**INSTRUCTIONS FOR THE TASK**
Only the lines running from the line with "Screen dimensions: 1080x511" to the end of the listing below should be copied, exactly, without pictures.

:: PROVIDED ENTRIES ::

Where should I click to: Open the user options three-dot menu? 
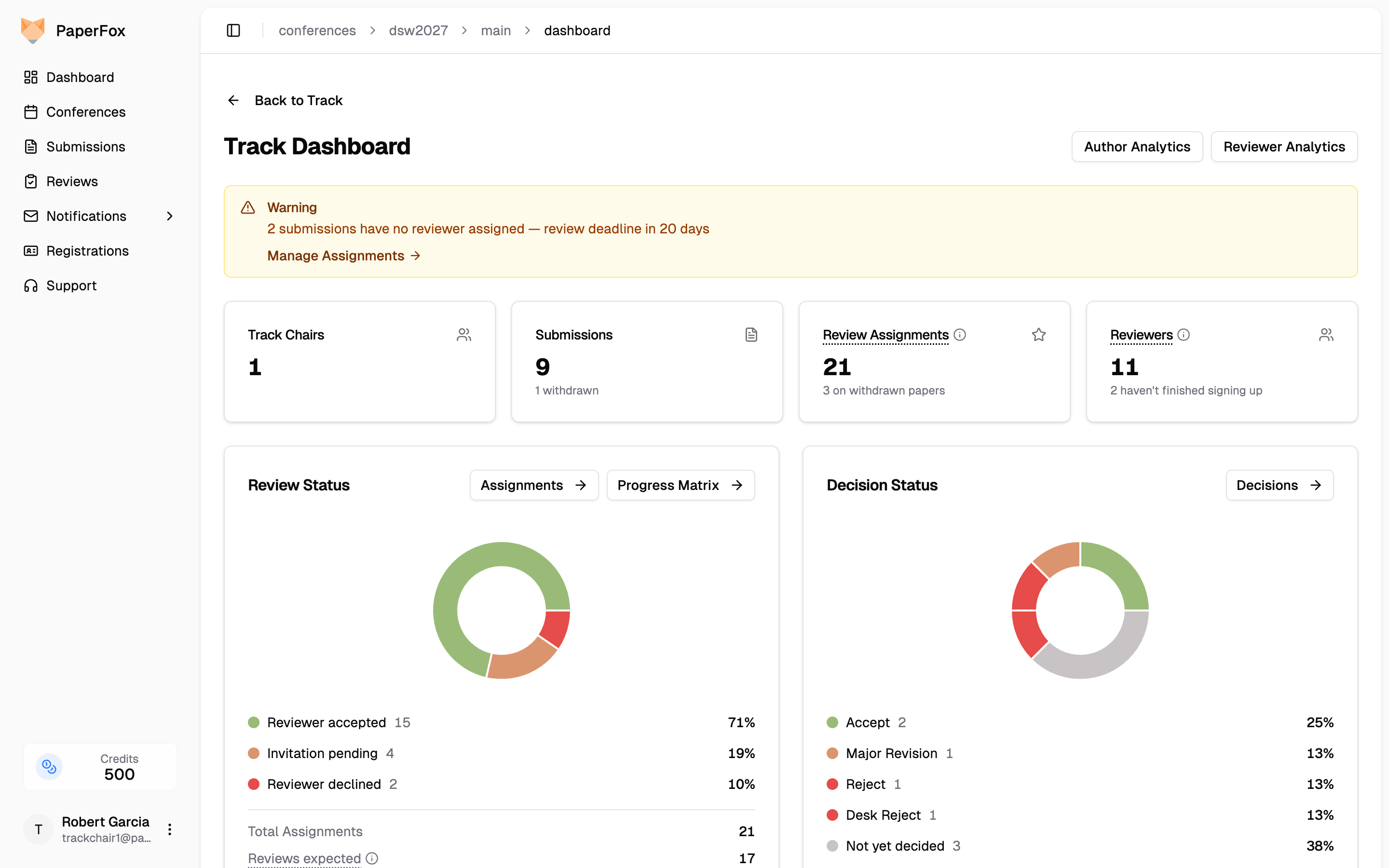[169, 829]
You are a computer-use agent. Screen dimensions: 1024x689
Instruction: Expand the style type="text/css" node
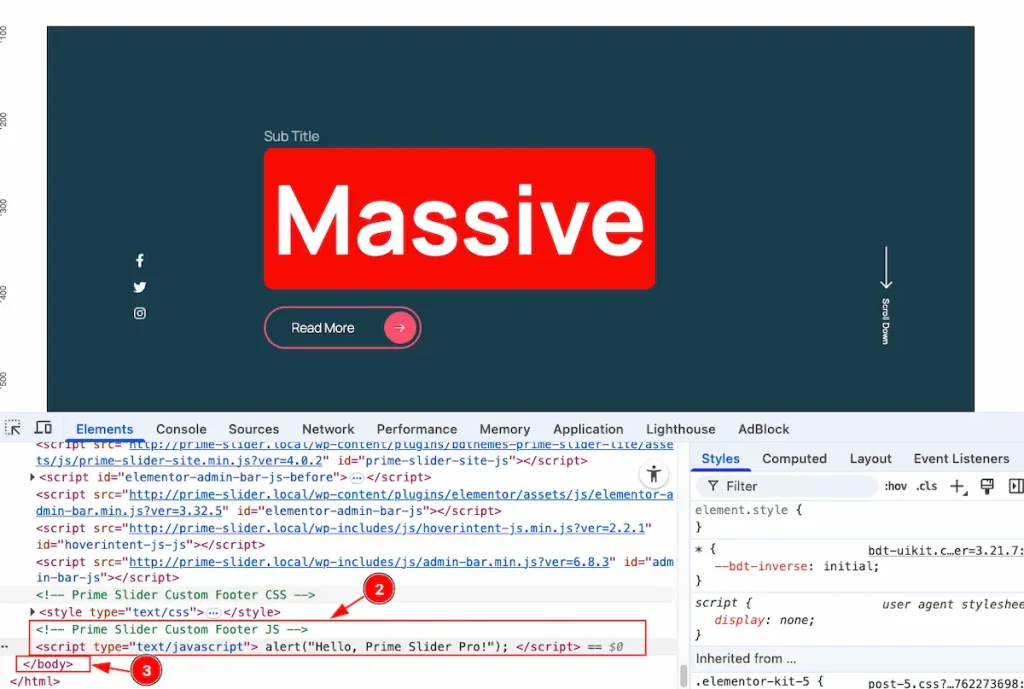pos(31,612)
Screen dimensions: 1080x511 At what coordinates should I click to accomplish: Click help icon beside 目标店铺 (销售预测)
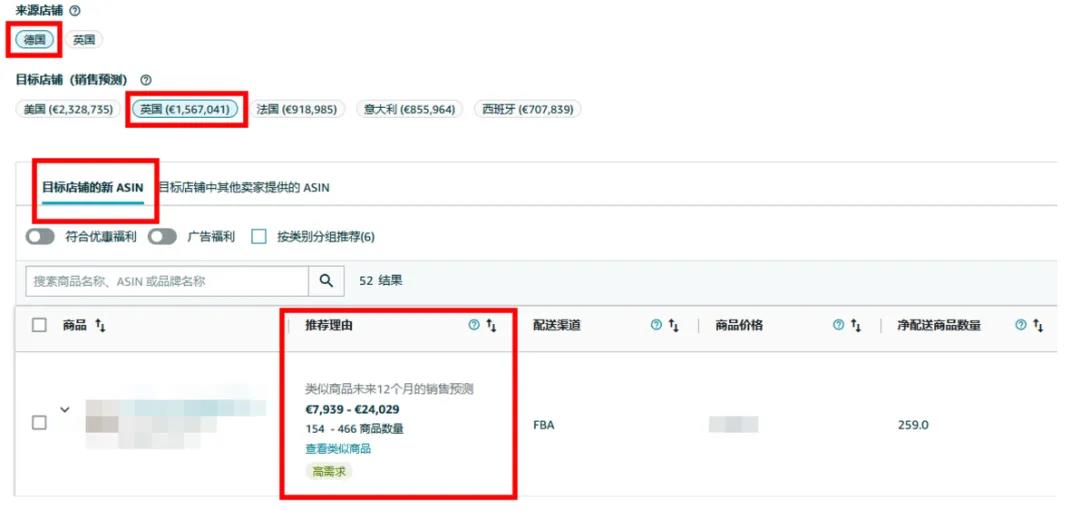pyautogui.click(x=146, y=80)
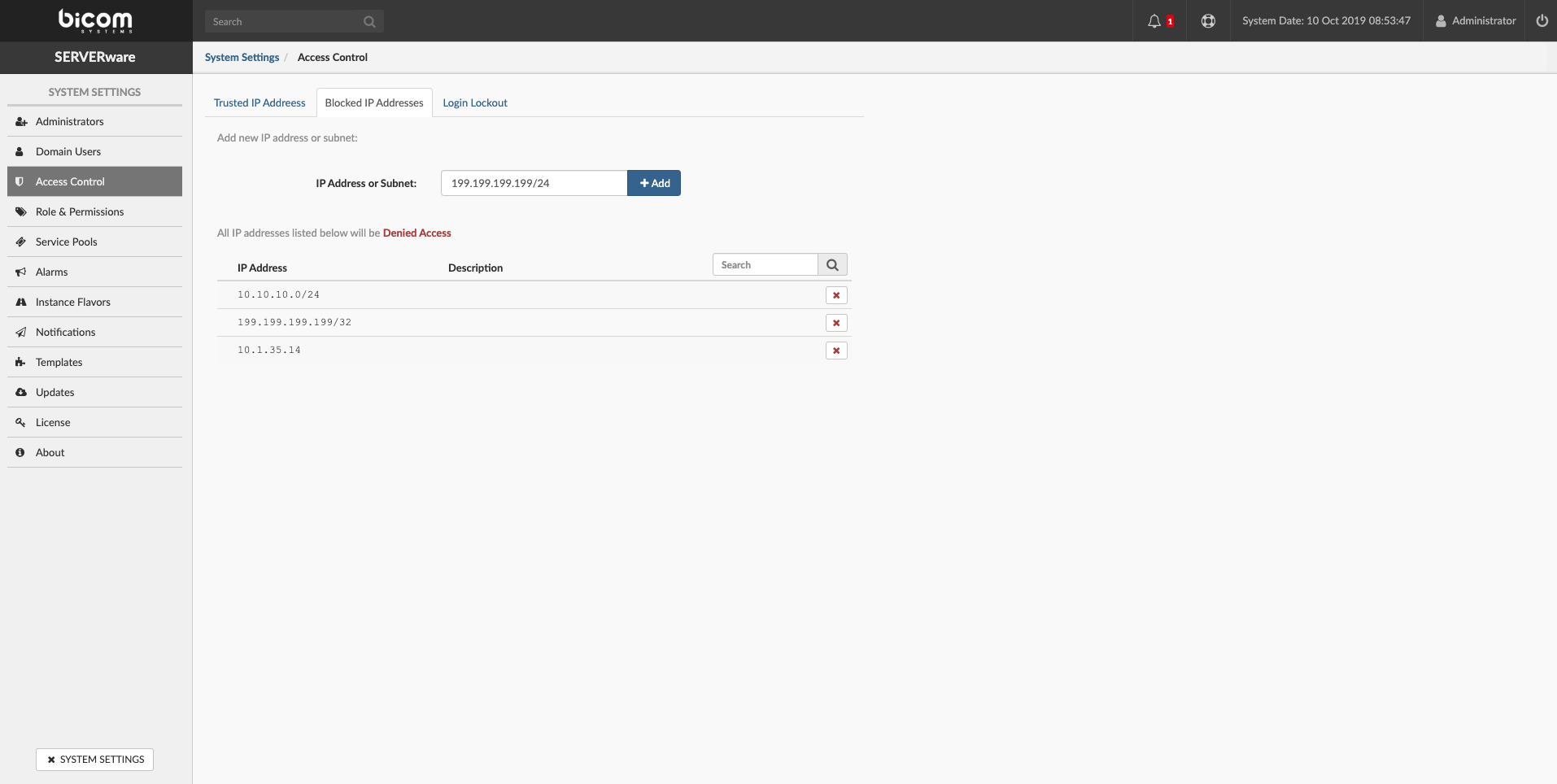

:::

**SOLUTION TO THIS TASK**
Screen dimensions: 1080x511 At what coordinates should I click to accomplish: Click help icon beside 目标店铺 (销售预测)
pyautogui.click(x=146, y=80)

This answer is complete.